■ What is expected: Convert the records from the line with "Click the search magnifier icon" up to and including the line with "Action: tap(1067, 370)" into a Markdown table with the columns Row and Line, one numbered row per line and no blank lines.

═══ Data to use

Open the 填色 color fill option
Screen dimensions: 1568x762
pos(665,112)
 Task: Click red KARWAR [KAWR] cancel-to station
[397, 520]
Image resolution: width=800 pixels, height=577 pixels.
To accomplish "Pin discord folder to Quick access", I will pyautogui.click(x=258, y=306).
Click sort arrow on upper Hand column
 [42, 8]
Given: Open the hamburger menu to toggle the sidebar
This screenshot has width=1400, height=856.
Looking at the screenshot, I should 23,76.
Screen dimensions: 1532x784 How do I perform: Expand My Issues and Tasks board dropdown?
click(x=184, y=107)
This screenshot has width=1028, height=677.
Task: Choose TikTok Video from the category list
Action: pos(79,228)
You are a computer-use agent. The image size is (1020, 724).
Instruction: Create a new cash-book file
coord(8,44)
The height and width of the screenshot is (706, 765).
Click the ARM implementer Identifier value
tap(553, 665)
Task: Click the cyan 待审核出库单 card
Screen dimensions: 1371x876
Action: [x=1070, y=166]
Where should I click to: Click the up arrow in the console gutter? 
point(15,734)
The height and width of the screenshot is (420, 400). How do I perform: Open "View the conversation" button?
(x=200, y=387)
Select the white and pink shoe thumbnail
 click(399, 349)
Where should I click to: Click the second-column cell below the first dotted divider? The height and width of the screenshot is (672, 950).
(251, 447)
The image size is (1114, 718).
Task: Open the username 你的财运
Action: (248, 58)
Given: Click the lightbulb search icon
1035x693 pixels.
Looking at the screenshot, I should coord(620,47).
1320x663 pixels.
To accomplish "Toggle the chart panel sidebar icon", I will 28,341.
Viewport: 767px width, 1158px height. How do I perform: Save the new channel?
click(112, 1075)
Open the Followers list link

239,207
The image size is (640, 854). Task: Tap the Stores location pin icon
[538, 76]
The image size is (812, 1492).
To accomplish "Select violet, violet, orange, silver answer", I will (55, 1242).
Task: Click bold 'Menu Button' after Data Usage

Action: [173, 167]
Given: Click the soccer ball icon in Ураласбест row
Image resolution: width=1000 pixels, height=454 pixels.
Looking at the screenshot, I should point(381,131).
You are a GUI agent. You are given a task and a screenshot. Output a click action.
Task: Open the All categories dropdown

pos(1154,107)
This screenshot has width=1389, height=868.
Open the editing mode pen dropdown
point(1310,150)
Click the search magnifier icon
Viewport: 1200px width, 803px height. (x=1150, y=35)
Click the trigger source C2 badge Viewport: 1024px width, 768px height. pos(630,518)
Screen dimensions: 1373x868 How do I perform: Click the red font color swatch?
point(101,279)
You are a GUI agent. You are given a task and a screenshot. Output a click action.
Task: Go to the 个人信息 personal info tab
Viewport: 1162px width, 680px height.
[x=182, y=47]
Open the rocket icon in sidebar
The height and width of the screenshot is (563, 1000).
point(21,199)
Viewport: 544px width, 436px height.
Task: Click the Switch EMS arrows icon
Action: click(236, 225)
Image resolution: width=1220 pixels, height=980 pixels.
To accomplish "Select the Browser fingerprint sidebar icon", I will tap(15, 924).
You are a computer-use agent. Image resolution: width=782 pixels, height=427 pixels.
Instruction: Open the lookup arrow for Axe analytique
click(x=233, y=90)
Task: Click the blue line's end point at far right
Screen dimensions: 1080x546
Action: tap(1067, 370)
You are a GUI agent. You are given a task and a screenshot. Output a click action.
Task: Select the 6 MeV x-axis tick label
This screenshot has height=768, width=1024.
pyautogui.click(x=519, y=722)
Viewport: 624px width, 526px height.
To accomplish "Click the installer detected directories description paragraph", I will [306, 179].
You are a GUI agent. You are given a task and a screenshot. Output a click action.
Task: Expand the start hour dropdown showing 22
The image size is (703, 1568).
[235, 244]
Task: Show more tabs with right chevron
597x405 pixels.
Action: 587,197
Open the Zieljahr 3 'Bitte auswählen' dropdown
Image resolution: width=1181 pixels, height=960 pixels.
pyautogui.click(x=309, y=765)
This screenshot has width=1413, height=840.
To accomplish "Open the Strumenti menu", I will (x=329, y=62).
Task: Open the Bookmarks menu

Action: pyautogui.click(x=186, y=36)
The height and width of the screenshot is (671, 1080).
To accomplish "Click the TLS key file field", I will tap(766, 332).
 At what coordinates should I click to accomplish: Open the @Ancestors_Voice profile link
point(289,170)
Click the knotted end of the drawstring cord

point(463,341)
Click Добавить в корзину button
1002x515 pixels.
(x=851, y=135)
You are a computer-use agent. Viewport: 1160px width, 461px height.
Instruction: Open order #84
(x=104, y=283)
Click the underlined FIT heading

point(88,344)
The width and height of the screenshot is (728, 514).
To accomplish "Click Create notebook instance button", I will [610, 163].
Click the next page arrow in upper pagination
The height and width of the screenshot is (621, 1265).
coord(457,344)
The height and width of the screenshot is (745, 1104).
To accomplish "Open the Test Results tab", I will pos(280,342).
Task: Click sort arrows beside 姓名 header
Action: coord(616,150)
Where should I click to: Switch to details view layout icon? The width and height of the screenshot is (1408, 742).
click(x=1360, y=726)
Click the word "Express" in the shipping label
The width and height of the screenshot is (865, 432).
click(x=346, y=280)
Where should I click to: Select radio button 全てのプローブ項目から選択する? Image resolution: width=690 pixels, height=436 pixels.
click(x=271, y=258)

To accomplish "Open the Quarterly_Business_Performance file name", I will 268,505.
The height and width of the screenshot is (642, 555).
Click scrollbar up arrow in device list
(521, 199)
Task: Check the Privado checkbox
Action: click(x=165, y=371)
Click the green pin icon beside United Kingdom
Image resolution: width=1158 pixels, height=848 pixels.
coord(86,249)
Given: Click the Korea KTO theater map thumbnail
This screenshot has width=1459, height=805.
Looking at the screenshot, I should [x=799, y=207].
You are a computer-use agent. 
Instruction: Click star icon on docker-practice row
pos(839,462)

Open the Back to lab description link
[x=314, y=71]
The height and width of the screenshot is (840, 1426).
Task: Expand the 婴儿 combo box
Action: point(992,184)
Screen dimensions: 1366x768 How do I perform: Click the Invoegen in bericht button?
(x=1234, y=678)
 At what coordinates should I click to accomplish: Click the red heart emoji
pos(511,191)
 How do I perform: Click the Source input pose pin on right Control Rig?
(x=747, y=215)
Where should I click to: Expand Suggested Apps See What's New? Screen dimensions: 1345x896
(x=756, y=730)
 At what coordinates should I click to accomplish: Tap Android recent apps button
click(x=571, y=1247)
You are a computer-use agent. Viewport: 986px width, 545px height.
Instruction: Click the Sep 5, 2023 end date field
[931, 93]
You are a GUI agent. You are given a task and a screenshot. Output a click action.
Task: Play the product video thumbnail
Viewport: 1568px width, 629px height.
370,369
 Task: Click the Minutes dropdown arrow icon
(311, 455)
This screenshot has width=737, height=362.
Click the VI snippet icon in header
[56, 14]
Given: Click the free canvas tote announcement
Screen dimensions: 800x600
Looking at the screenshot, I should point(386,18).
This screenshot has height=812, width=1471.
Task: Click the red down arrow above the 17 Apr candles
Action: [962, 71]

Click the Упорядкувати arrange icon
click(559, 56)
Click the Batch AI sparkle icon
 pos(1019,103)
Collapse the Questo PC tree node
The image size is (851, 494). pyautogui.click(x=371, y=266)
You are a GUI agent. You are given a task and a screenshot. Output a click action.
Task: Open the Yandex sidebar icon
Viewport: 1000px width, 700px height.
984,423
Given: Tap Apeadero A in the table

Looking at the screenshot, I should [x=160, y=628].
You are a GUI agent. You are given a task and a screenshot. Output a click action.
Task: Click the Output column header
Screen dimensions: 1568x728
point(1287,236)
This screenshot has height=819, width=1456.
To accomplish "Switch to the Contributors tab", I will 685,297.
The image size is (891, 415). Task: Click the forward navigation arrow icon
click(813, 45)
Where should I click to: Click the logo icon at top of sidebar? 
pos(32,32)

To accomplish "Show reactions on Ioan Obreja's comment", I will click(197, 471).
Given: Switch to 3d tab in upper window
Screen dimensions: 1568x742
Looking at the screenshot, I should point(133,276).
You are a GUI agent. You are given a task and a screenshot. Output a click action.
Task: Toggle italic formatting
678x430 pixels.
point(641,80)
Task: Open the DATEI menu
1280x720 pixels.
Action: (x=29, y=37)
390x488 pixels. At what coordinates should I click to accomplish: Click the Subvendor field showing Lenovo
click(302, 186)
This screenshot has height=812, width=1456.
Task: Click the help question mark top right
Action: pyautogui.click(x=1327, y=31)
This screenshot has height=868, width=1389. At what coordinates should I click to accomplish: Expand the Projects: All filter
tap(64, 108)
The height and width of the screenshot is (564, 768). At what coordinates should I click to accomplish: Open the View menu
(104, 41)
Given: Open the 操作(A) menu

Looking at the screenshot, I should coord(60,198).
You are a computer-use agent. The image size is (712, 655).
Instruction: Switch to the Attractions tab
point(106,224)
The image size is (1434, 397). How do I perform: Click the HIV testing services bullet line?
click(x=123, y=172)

══════

■ Answer to this exercise:
| Row | Line |
|---|---|
| 1 | Click the search magnifier icon |
| 2 | Viewport: 1200px width, 803px height. (x=1150, y=35) |
| 3 | Click the trigger source C2 badge Viewport: 1024px width, 768px height. pos(630,518) |
| 4 | Screen dimensions: 1373x868 How do I perform: Click the red font color swatch? |
| 5 | point(101,279) |
| 6 | You are a GUI agent. You are given a task and a screenshot. Output a click action. |
| 7 | Task: Go to the 个人信息 personal info tab |
| 8 | Viewport: 1162px width, 680px height. |
| 9 | [x=182, y=47] |
| 10 | Open the rocket icon in sidebar |
| 11 | The height and width of the screenshot is (563, 1000). |
| 12 | point(21,199) |
| 13 | Viewport: 544px width, 436px height. |
| 14 | Task: Click the Switch EMS arrows icon |
| 15 | Action: click(236, 225) |
| 16 | Image resolution: width=1220 pixels, height=980 pixels. |
| 17 | To accomplish "Select the Browser fingerprint sidebar icon", I will tap(15, 924). |
| 18 | You are a computer-use agent. Image resolution: width=782 pixels, height=427 pixels. |
| 19 | Instruction: Open the lookup arrow for Axe analytique |
| 20 | click(x=233, y=90) |
| 21 | Task: Click the blue line's end point at far right |
| 22 | Screen dimensions: 1080x546 |
| 23 | Action: tap(1067, 370) |